Records for this task |

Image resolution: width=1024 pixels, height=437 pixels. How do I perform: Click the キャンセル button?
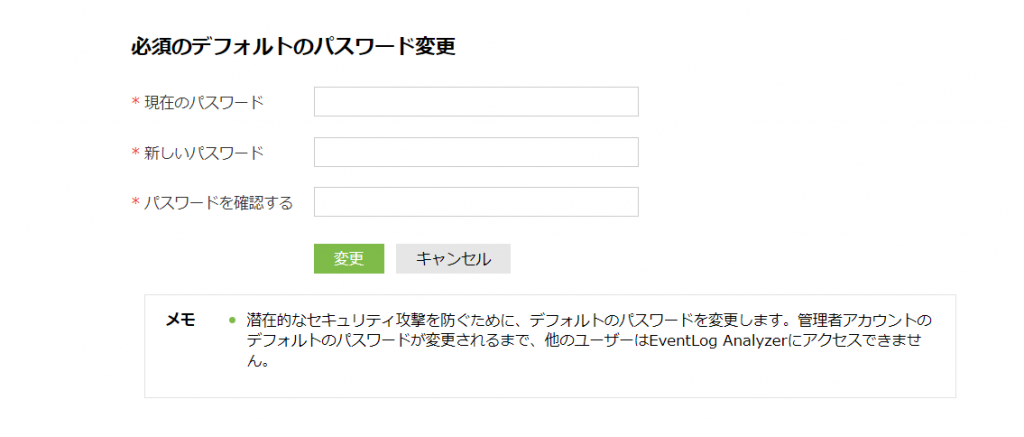453,258
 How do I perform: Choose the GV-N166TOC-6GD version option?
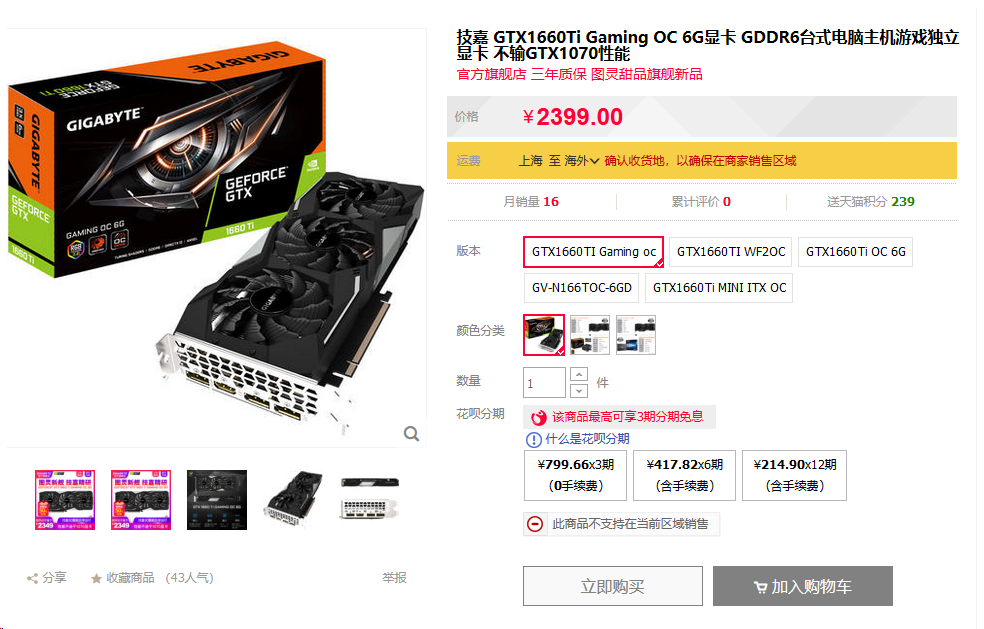tap(581, 288)
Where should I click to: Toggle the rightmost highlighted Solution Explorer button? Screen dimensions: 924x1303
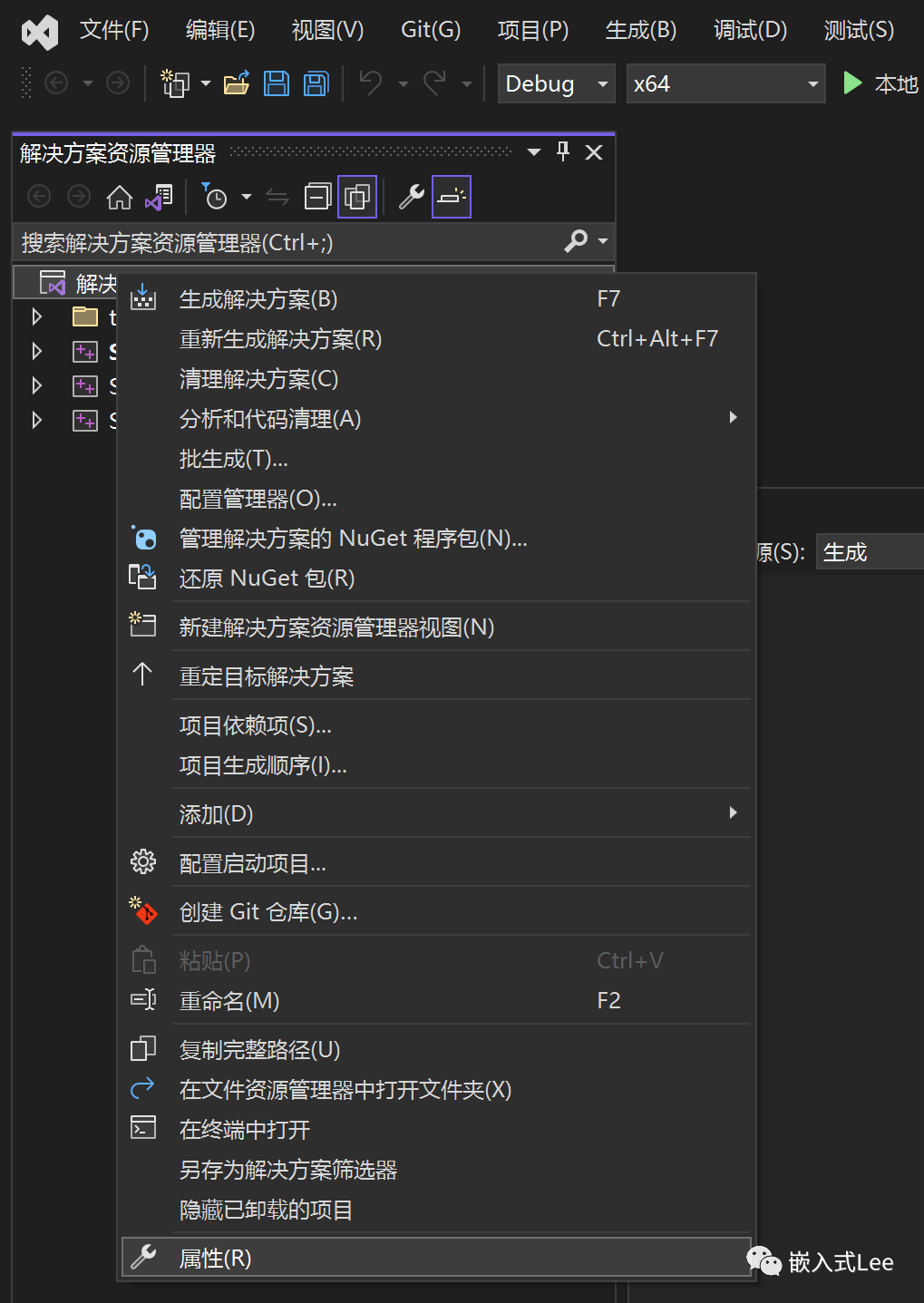pyautogui.click(x=451, y=196)
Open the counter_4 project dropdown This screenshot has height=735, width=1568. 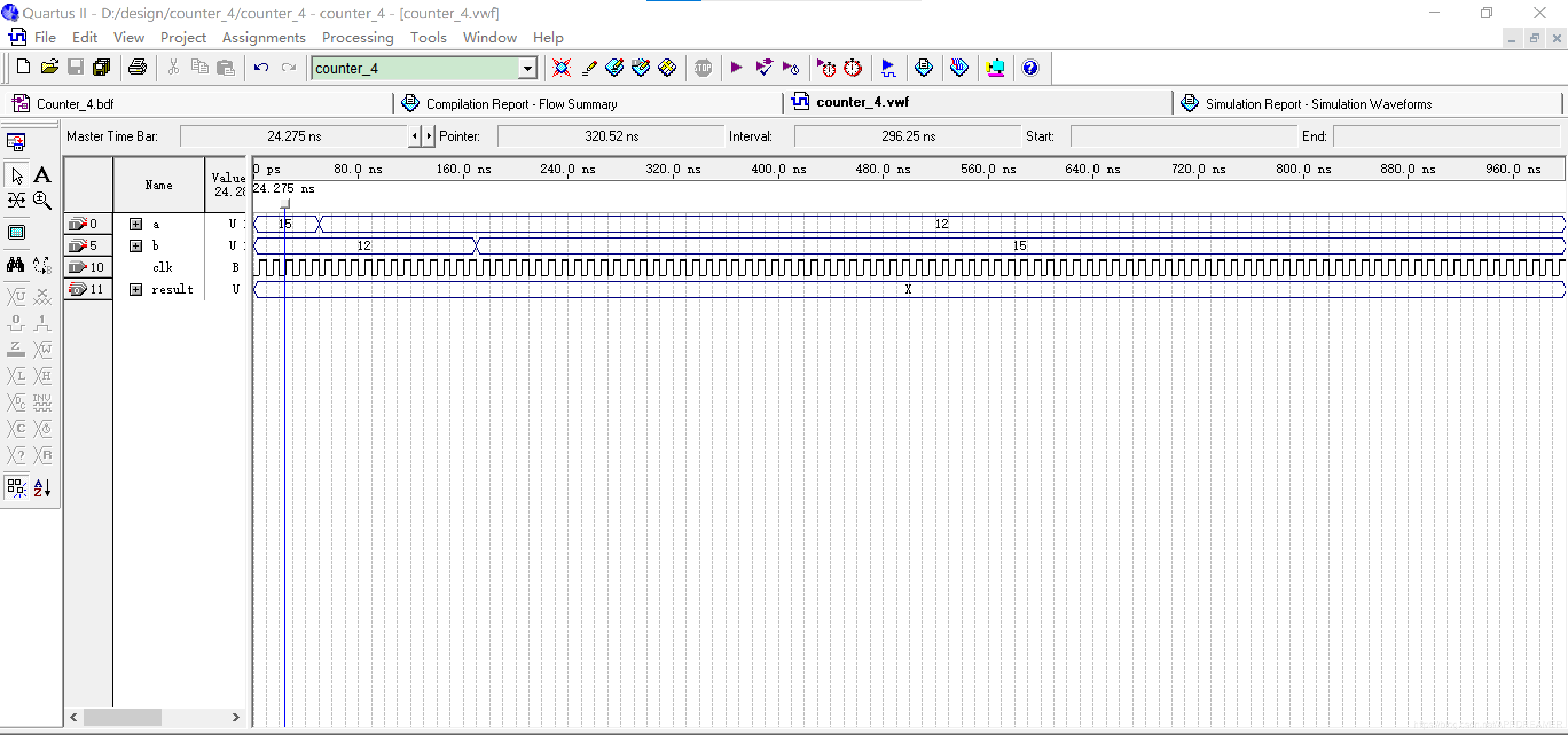pyautogui.click(x=527, y=68)
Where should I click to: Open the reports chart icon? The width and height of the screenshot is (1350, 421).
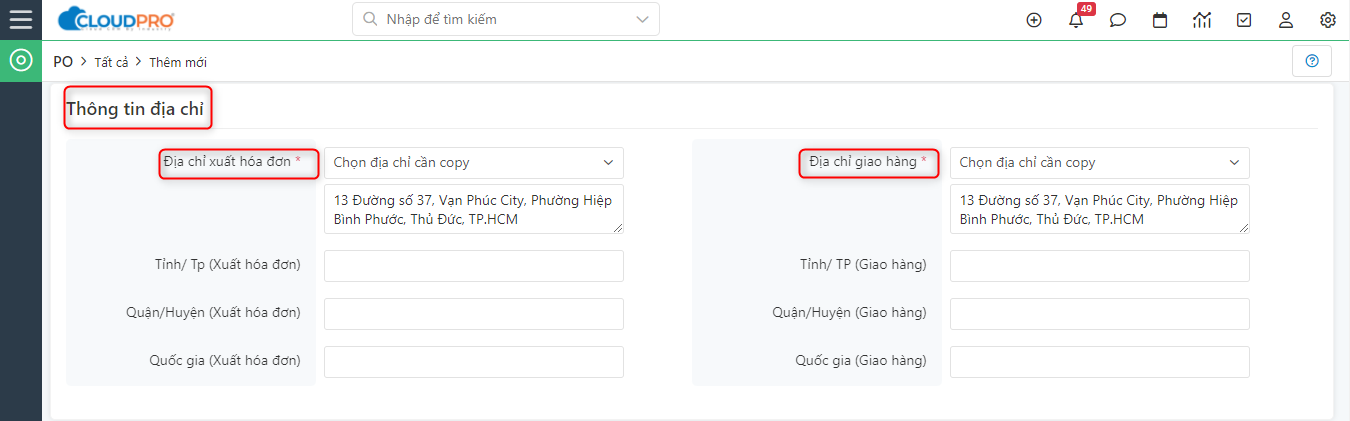1202,20
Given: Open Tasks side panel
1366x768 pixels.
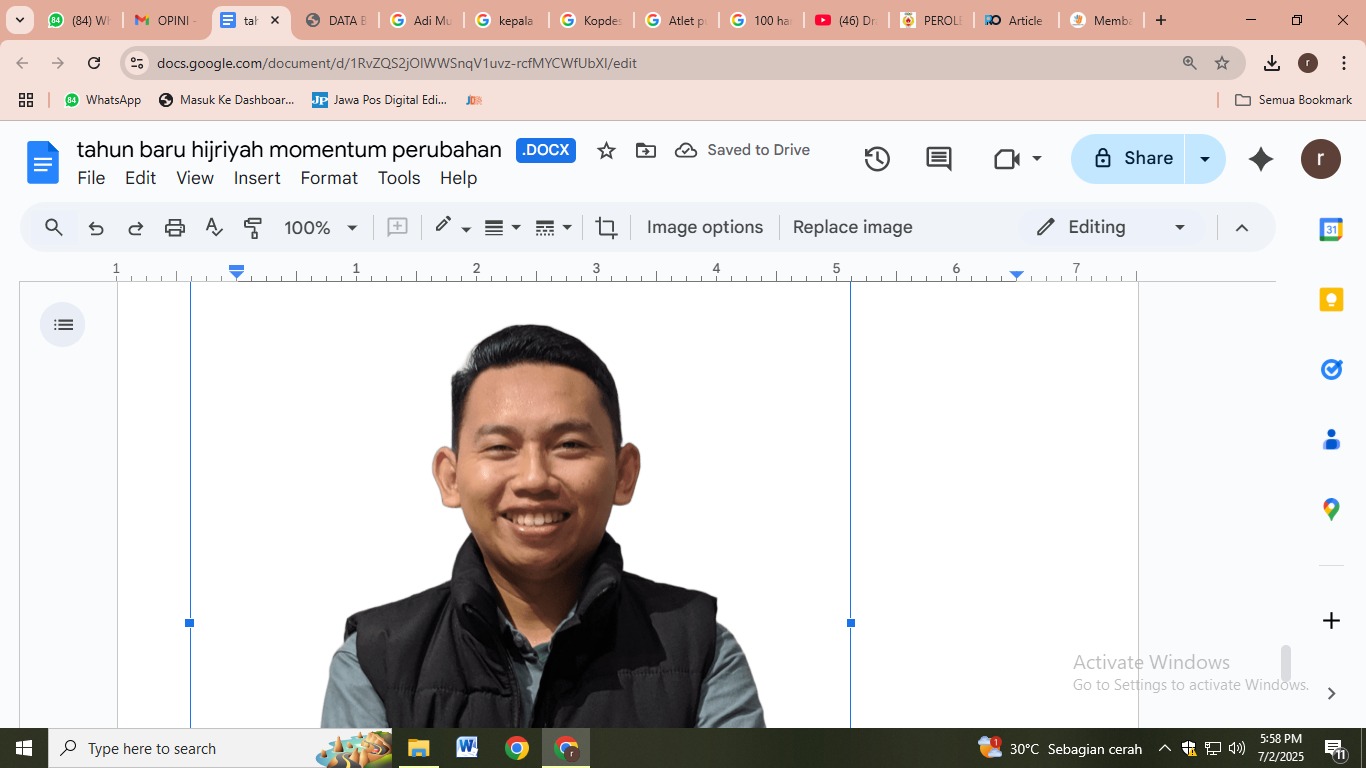Looking at the screenshot, I should pyautogui.click(x=1331, y=369).
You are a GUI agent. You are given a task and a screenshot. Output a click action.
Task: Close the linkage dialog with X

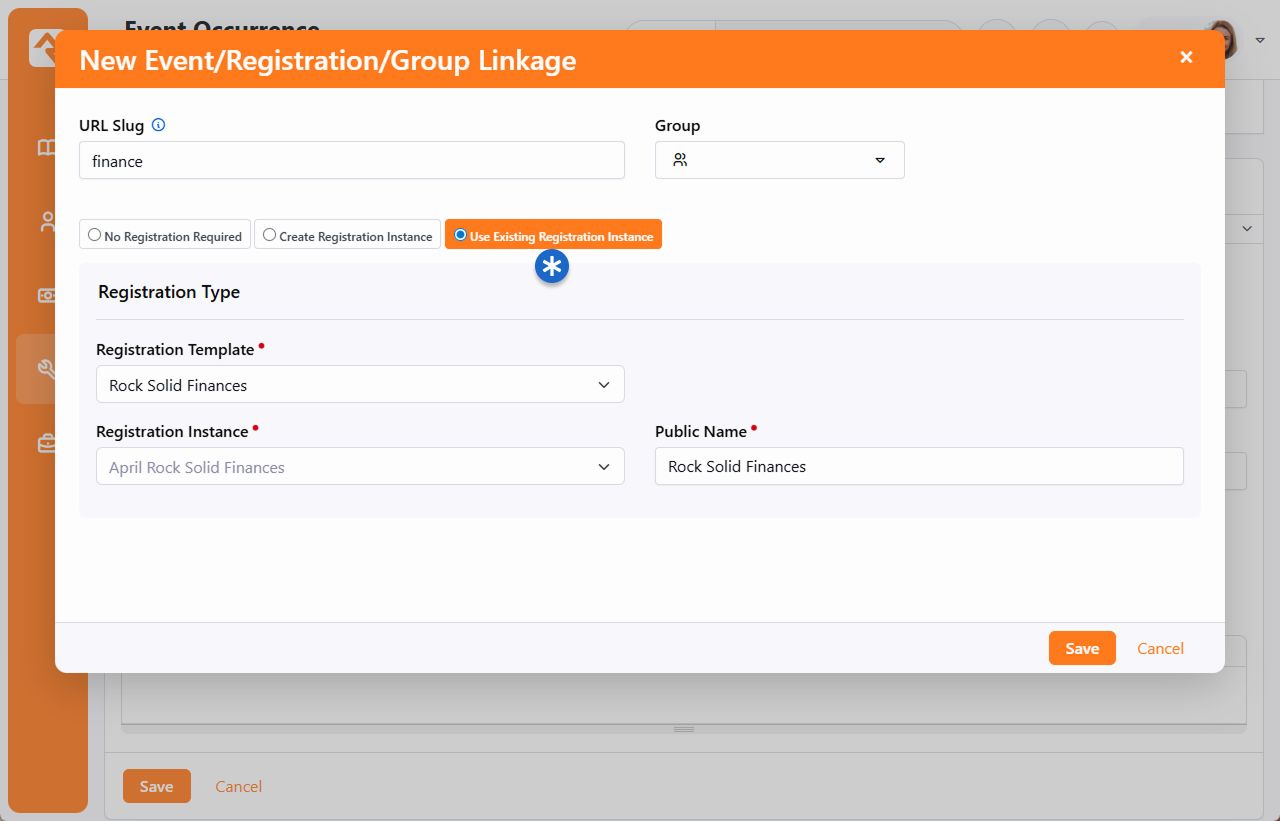(x=1186, y=58)
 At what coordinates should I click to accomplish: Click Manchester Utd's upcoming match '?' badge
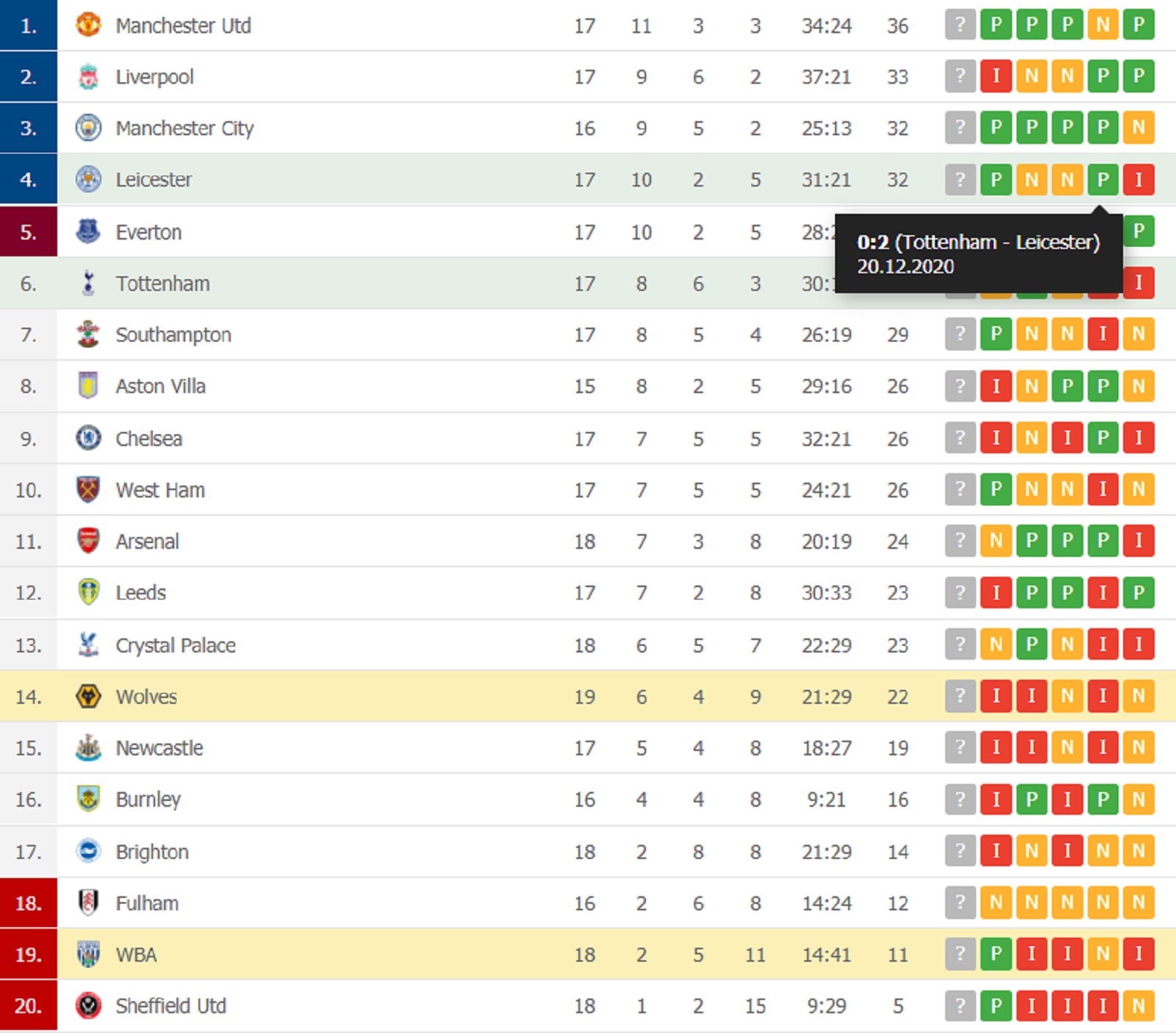960,25
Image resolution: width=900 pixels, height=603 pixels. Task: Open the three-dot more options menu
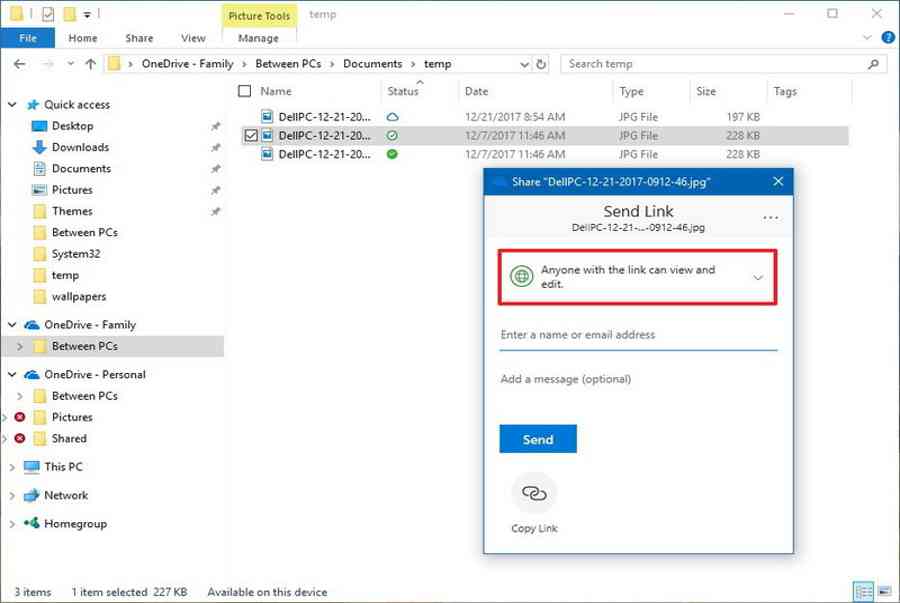[770, 217]
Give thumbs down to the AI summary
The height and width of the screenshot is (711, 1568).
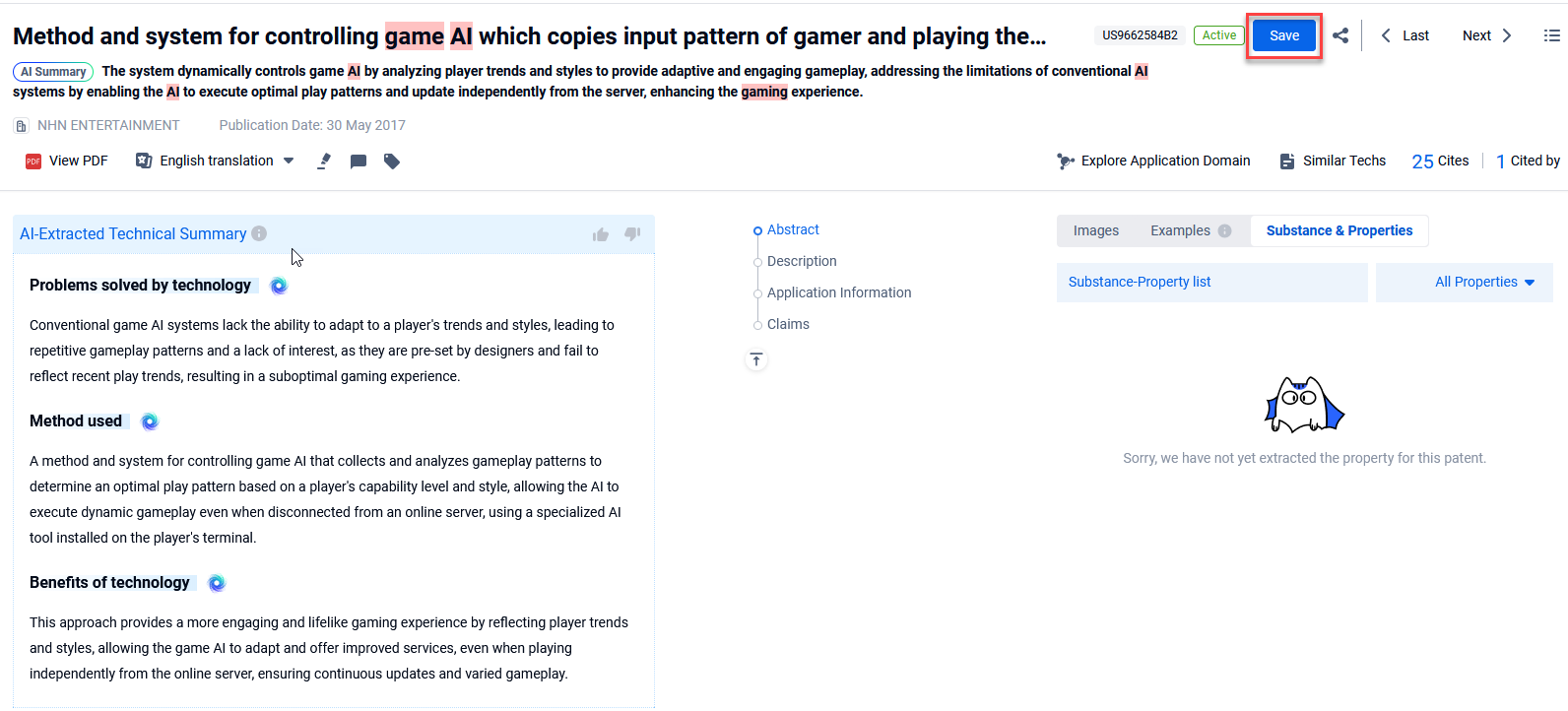coord(632,234)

Work to be completed | Reproduce word for word the lines above, from the line that contains "At what coordinates" up to and including the final line. Leave the pictures out of your answer.

Written response |
 At what coordinates should I click to accomplish: Click Manchester Utd's upcoming match '?' badge
960,25
Image resolution: width=900 pixels, height=603 pixels. Task: Open the three-dot more options menu
[770, 217]
Give thumbs down to the AI summary
The height and width of the screenshot is (711, 1568).
coord(632,234)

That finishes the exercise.